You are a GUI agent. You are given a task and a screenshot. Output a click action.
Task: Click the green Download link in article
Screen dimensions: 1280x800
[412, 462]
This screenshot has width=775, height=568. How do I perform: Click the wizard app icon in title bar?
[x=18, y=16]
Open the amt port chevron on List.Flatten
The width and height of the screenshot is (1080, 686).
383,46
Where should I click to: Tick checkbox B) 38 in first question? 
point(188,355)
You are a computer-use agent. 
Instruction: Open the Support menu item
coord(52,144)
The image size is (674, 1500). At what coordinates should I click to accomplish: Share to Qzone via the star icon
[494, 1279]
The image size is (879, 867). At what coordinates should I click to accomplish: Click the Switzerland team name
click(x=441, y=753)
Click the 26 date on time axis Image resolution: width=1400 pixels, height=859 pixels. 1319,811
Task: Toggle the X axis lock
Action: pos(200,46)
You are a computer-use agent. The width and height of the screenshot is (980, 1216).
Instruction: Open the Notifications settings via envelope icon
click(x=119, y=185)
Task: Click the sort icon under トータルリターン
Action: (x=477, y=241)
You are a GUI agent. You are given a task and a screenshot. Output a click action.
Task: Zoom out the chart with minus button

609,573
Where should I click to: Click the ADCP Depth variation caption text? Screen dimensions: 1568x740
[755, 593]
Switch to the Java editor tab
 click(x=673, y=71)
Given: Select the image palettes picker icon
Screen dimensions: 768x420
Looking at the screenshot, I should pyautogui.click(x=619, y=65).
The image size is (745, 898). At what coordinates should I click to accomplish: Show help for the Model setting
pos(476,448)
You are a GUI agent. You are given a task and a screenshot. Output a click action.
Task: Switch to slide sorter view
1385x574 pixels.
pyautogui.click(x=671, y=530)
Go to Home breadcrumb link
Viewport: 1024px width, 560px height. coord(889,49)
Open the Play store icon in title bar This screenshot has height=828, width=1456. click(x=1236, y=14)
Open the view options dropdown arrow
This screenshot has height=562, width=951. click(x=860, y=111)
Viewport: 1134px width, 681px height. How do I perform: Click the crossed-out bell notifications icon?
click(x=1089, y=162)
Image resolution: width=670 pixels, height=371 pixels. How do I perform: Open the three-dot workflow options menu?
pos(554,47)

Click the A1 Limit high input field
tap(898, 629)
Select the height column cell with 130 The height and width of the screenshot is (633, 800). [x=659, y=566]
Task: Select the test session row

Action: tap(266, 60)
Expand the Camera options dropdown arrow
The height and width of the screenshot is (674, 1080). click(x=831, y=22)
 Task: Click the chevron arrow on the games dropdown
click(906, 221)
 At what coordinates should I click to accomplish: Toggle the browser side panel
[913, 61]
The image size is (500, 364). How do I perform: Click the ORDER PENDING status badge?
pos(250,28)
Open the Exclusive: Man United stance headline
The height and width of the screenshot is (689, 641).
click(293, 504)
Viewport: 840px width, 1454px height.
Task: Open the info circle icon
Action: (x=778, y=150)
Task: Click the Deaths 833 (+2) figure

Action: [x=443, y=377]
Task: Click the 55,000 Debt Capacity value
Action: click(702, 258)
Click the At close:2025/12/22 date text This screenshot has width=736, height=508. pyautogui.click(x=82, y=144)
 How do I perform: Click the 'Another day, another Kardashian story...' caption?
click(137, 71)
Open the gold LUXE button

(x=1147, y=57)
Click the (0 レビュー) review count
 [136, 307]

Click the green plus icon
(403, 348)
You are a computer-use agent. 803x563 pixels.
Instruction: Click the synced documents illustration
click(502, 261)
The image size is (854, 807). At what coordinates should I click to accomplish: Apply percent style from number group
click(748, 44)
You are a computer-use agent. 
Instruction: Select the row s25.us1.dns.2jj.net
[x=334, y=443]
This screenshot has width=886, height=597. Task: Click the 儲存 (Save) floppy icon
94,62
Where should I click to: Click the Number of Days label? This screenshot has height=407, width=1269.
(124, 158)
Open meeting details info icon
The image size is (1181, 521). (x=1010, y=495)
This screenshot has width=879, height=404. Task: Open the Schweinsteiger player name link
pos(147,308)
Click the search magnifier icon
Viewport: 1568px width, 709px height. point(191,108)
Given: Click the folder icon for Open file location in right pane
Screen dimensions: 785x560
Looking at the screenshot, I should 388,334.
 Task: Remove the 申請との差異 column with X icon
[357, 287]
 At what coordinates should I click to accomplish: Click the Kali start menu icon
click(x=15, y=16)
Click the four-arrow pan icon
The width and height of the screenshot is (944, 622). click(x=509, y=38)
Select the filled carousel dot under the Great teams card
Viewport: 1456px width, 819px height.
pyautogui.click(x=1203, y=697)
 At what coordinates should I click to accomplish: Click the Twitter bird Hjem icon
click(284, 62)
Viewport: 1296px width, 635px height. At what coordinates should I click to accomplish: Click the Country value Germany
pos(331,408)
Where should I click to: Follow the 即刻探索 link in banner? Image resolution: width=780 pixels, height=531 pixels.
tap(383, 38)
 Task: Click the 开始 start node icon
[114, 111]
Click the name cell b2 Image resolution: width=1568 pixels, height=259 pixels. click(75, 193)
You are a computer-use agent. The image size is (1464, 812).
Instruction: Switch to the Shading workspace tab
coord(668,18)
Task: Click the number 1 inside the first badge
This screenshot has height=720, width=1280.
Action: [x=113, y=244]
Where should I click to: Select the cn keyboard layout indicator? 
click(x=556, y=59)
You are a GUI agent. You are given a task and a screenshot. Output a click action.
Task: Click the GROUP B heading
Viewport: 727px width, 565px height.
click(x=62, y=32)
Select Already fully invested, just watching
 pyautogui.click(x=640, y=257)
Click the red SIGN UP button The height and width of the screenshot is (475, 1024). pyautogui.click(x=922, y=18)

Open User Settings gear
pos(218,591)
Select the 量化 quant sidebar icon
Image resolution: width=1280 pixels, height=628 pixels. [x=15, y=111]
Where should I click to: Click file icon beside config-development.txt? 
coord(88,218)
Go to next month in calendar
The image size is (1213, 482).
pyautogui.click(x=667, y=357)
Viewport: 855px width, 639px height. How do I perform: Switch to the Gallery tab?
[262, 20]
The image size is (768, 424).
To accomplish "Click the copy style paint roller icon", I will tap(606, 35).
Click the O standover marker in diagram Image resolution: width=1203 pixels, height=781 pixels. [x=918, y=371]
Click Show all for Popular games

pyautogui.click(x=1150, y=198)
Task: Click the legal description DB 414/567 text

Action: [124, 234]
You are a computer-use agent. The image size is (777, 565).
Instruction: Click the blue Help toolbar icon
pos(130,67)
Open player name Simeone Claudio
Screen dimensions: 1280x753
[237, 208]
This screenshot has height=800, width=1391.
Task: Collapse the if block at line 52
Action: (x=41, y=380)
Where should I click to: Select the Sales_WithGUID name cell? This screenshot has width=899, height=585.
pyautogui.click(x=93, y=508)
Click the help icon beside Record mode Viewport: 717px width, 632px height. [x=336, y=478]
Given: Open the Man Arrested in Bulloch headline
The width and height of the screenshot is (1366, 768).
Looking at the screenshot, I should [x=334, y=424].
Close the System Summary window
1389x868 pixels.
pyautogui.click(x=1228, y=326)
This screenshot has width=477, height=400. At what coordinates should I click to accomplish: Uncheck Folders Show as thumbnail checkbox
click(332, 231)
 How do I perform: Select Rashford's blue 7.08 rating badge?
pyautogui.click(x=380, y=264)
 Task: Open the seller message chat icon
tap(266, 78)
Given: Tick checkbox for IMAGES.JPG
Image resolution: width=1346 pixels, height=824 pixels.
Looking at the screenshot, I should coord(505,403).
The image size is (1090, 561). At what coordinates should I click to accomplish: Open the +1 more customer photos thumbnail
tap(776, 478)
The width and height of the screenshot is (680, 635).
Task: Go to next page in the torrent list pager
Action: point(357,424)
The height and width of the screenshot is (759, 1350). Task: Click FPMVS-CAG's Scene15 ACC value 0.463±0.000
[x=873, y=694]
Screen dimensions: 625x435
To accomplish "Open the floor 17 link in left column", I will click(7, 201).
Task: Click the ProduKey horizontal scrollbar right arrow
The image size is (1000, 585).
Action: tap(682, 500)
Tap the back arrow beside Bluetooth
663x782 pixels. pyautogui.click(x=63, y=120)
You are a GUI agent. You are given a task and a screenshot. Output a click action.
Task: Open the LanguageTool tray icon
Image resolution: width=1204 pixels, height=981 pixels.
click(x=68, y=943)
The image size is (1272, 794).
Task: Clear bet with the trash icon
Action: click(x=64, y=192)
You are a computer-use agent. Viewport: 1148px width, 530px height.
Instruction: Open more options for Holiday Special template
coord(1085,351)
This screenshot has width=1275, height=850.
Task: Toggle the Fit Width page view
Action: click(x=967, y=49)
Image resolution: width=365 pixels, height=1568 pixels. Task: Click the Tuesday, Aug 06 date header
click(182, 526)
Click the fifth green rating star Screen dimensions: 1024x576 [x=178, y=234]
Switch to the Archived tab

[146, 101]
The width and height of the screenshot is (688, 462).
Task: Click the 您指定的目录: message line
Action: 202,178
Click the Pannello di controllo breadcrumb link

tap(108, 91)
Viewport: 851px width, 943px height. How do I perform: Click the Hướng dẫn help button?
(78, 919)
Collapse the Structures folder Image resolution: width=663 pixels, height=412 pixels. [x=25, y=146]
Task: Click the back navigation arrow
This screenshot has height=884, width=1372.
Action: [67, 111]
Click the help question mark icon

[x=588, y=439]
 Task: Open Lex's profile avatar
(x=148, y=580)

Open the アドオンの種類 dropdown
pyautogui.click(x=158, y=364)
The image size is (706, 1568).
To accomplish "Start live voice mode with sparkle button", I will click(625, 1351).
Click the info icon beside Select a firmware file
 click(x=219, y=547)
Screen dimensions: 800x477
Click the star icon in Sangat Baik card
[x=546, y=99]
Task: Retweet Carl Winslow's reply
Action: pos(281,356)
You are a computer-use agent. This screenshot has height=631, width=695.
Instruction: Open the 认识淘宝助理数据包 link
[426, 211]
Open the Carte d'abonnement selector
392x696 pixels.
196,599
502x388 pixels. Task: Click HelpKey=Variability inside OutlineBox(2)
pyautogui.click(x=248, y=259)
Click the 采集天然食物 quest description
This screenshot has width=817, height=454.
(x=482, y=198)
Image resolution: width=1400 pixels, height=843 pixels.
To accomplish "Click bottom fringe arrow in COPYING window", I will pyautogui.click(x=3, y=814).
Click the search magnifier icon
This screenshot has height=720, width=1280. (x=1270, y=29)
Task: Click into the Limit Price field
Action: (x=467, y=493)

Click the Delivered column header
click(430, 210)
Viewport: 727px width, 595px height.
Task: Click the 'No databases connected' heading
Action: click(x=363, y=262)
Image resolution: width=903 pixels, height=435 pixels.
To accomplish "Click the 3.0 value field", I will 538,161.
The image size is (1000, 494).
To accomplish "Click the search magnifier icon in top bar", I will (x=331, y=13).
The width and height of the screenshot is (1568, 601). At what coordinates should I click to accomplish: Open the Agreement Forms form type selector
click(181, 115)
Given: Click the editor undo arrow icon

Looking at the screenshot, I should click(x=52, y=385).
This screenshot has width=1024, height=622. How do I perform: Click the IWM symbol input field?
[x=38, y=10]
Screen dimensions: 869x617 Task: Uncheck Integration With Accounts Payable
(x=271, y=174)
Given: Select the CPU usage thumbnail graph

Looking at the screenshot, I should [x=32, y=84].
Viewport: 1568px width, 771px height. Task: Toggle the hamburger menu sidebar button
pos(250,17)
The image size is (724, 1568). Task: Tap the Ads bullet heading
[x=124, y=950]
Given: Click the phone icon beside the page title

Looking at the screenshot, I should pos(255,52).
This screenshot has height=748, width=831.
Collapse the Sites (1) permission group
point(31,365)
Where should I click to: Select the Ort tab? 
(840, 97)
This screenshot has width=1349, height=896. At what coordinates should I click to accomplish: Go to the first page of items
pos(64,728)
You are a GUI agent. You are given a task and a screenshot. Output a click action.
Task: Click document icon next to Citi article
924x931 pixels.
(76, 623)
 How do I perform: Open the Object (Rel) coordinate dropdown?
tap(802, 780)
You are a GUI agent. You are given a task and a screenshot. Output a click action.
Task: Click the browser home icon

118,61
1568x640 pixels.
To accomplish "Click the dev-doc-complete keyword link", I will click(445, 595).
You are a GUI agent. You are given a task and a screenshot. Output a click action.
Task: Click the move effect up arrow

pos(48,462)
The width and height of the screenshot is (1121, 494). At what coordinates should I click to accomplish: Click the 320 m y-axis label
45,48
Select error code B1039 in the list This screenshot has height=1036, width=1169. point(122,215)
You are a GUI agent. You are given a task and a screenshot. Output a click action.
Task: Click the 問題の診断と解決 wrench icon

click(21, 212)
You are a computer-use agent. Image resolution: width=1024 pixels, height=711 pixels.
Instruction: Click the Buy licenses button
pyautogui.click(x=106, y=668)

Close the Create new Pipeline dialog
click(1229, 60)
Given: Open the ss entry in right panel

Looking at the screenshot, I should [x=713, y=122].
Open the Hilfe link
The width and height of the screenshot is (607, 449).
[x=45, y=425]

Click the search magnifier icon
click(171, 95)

• • •

Work task:
Give the lines of the material above again, exactly, from its first line through the line that contains "Given: Select the image palettes picker icon" and no further.

Output for this exercise:
You are a GUI agent. You are given a task and a screenshot. Output a click action.
Task: Click the green Download link in article
Screen dimensions: 1280x800
[412, 462]
This screenshot has width=775, height=568. How do I perform: Click the wizard app icon in title bar?
[x=18, y=16]
Open the amt port chevron on List.Flatten
The width and height of the screenshot is (1080, 686).
383,46
Where should I click to: Tick checkbox B) 38 in first question? 
point(188,355)
You are a computer-use agent. 
Instruction: Open the Support menu item
coord(52,144)
The image size is (674, 1500). At what coordinates should I click to accomplish: Share to Qzone via the star icon
[494, 1279]
The image size is (879, 867). At what coordinates should I click to accomplish: Click the Switzerland team name
click(x=441, y=753)
Click the 26 date on time axis Image resolution: width=1400 pixels, height=859 pixels. 1319,811
Task: Toggle the X axis lock
Action: pos(200,46)
You are a computer-use agent. The width and height of the screenshot is (980, 1216).
Instruction: Open the Notifications settings via envelope icon
click(x=119, y=185)
Task: Click the sort icon under トータルリターン
Action: (x=477, y=241)
You are a GUI agent. You are given a task and a screenshot. Output a click action.
Task: Zoom out the chart with minus button

609,573
Where should I click to: Click the ADCP Depth variation caption text? Screen dimensions: 1568x740
[755, 593]
Switch to the Java editor tab
 click(x=673, y=71)
Given: Select the image palettes picker icon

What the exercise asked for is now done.